▶ Supplied data
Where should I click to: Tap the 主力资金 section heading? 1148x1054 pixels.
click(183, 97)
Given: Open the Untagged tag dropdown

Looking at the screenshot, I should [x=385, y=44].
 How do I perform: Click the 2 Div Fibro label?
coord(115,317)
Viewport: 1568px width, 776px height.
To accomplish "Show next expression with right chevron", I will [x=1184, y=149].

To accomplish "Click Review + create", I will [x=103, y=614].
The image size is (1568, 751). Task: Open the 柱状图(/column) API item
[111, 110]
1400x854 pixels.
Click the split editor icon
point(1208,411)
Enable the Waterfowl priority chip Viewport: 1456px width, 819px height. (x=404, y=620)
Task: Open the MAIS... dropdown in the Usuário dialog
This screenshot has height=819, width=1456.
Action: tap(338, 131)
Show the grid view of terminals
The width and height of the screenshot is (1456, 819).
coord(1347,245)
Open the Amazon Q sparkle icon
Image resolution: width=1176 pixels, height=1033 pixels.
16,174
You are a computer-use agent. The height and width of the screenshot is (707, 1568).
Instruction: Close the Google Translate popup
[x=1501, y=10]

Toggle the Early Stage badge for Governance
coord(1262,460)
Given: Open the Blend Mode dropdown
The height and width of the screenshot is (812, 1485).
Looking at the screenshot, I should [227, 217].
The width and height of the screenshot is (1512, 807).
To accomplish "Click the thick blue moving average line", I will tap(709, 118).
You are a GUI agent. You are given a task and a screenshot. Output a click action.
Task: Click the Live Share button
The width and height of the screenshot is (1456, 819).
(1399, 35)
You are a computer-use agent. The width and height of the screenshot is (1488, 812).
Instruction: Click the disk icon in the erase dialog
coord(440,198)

▶ Goal of the exercise
Give the entries again in full, exactly as they were written above.

▶ Response to the task
Where should I click to: Tap the 主力资金 section heading? 1148x1054 pixels.
click(183, 97)
Given: Open the Untagged tag dropdown

Looking at the screenshot, I should [x=385, y=44].
 How do I perform: Click the 2 Div Fibro label?
coord(115,317)
Viewport: 1568px width, 776px height.
To accomplish "Show next expression with right chevron", I will [x=1184, y=149].

To accomplish "Click Review + create", I will [x=103, y=614].
The image size is (1568, 751). Task: Open the 柱状图(/column) API item
[111, 110]
1400x854 pixels.
Click the split editor icon
point(1208,411)
Enable the Waterfowl priority chip Viewport: 1456px width, 819px height. (x=404, y=620)
Task: Open the MAIS... dropdown in the Usuário dialog
This screenshot has height=819, width=1456.
Action: tap(338, 131)
Show the grid view of terminals
The width and height of the screenshot is (1456, 819).
coord(1347,245)
Open the Amazon Q sparkle icon
Image resolution: width=1176 pixels, height=1033 pixels.
16,174
You are a computer-use agent. The height and width of the screenshot is (707, 1568).
Instruction: Close the Google Translate popup
[x=1501, y=10]

Toggle the Early Stage badge for Governance
coord(1262,460)
Given: Open the Blend Mode dropdown
The height and width of the screenshot is (812, 1485).
Looking at the screenshot, I should [227, 217].
The width and height of the screenshot is (1512, 807).
To accomplish "Click the thick blue moving average line", I will tap(709, 118).
You are a GUI agent. You are given a task and a screenshot. Output a click action.
Task: Click the Live Share button
The width and height of the screenshot is (1456, 819).
(1399, 35)
You are a computer-use agent. The width and height of the screenshot is (1488, 812).
Instruction: Click the disk icon in the erase dialog
coord(440,198)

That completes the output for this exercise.